Infelizmente, não se pode ocultar que existem
também hoje formas desviadas de crédito, capazes de pôr em perigo não só
actividades empresariais ou propriedades familiares, mas a vida mesma de pessoas
caídas nesta perversa espiral. Já noutras vezes tive ocasião de sublinhar as
dificuldades e os transtornos em que se encontram aqueles que são vítimas de
especulações ligadas a ilícitas modalidades de crédito. Uma empresa bancária
responsável, em virtude da própria capacidade de escuta e de diálogo com a
sociedade civil, pode certamente fazer muito nesse âmbito. Faço votos de coração
por que também o vosso Instituto, prosseguindo no caminho já empreendido,
continue a oferecer um sólido apoio a todas as iniciativas sérias a favor das
pessoas em dificuldade, dos jovens e do voluntariado. Assim, de maneira válida
ireis ao encontro das expectativas das pessoas e dos grupos sociais, que vêem
na vossa actividade um apoio fundamental para as suas legítimas necessidades de
serviços financeiros e económicos.
4. Gentis Senhores e Senhoras, esta vossa
visita oferece-vos a oportunidade para fazer uma útil pausa de reflexão. Para
todos os que dentre vós são crentes, esta é uma providencial ocasião para
confrontar a própria vida e actividade com a palavra de Cristo.

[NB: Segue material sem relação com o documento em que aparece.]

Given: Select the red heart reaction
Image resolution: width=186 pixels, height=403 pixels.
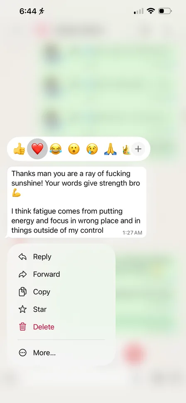Looking at the screenshot, I should (37, 149).
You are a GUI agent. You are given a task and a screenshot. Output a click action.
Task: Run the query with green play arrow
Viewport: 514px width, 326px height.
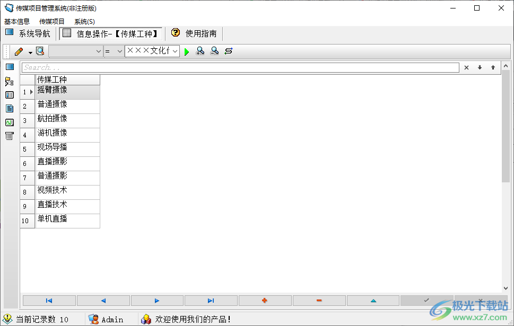click(x=187, y=51)
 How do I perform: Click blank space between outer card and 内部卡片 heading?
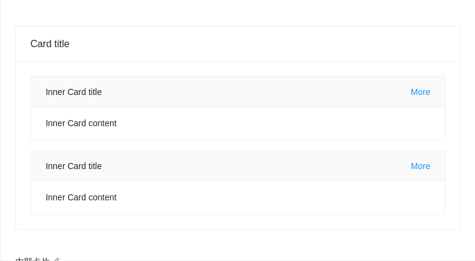click(x=238, y=243)
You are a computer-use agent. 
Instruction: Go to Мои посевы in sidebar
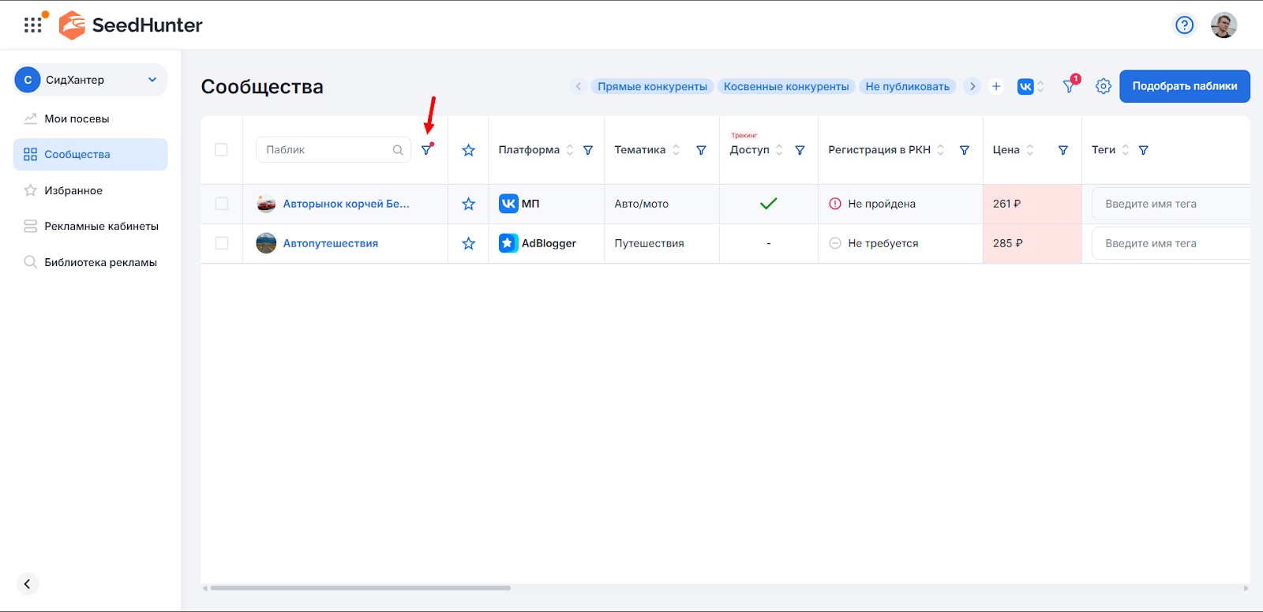(x=77, y=118)
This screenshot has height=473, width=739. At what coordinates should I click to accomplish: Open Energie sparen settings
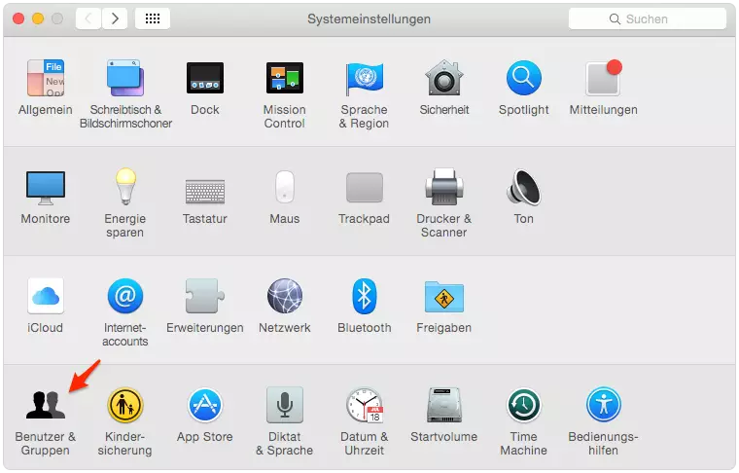125,188
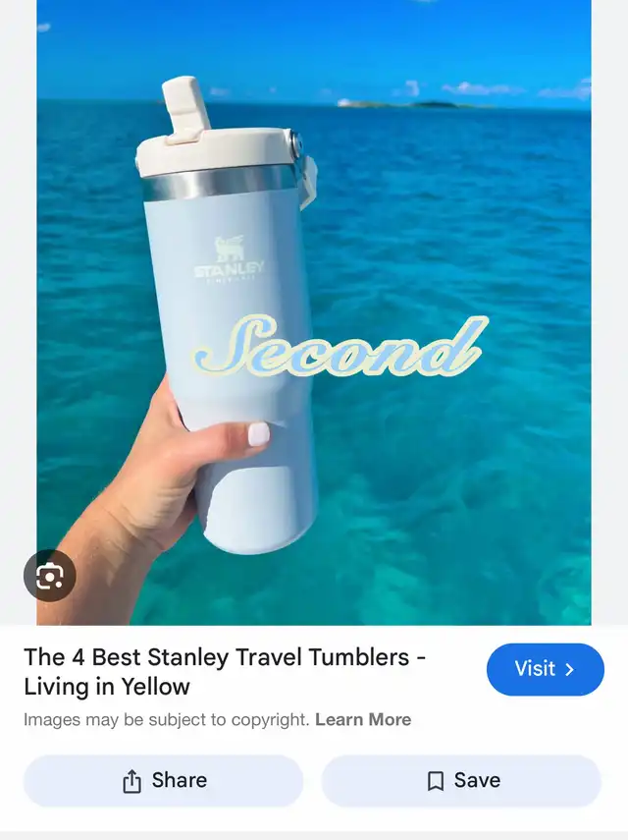This screenshot has width=628, height=840.
Task: Save this image to collections
Action: pyautogui.click(x=461, y=780)
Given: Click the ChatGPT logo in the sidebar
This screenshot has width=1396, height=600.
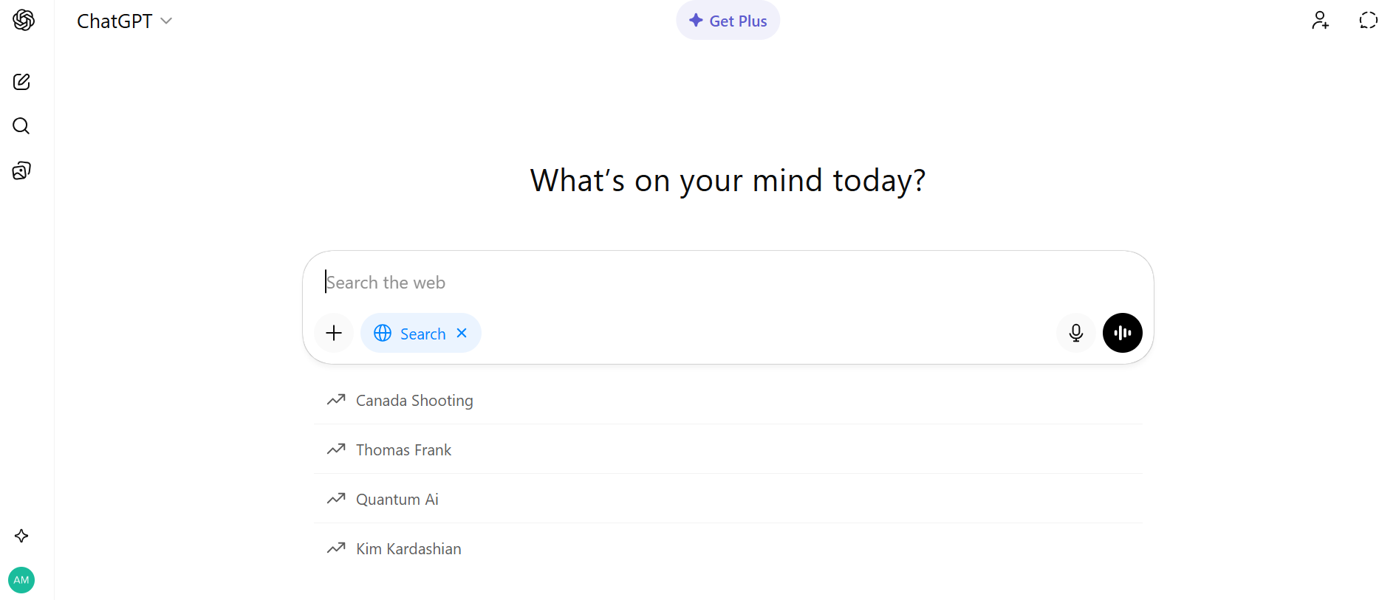Looking at the screenshot, I should coord(24,21).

A passagem pela Porta Santa representa um dos
principais momentos da vossa peregrinação jubilar. Trata-se de um acto
profundamente espiritual, mediante o qual quereis renovar a vossa íntima adesão
a Cristo e reafirmar a vossa determinação de O testemunhar nas vossas famílias
e na sociedade de que fazeis parte. Podereis, de modo especial, ser suas
testemunhas no contexto do vosso trabalho, se vos inspirardes sempre nos seus
ensinamentos. O evangelho da justiça e da caridade seja o constante parâmetro
de referência das vossas opções e acções. O amor pelos irmãos, em especial
se forem necessitados, inspire todos os vossos projectos. Sereis assim
construtores de uma comunidade humana mais livre e solidária.
Acompanhe-vos a intercessão de Maria, Mãe de
Deus e Mãe nossa, à qual confio não somente vós mas também as vossas famílias.
Com estes sentimentos, abençoo-vos a todos de coração.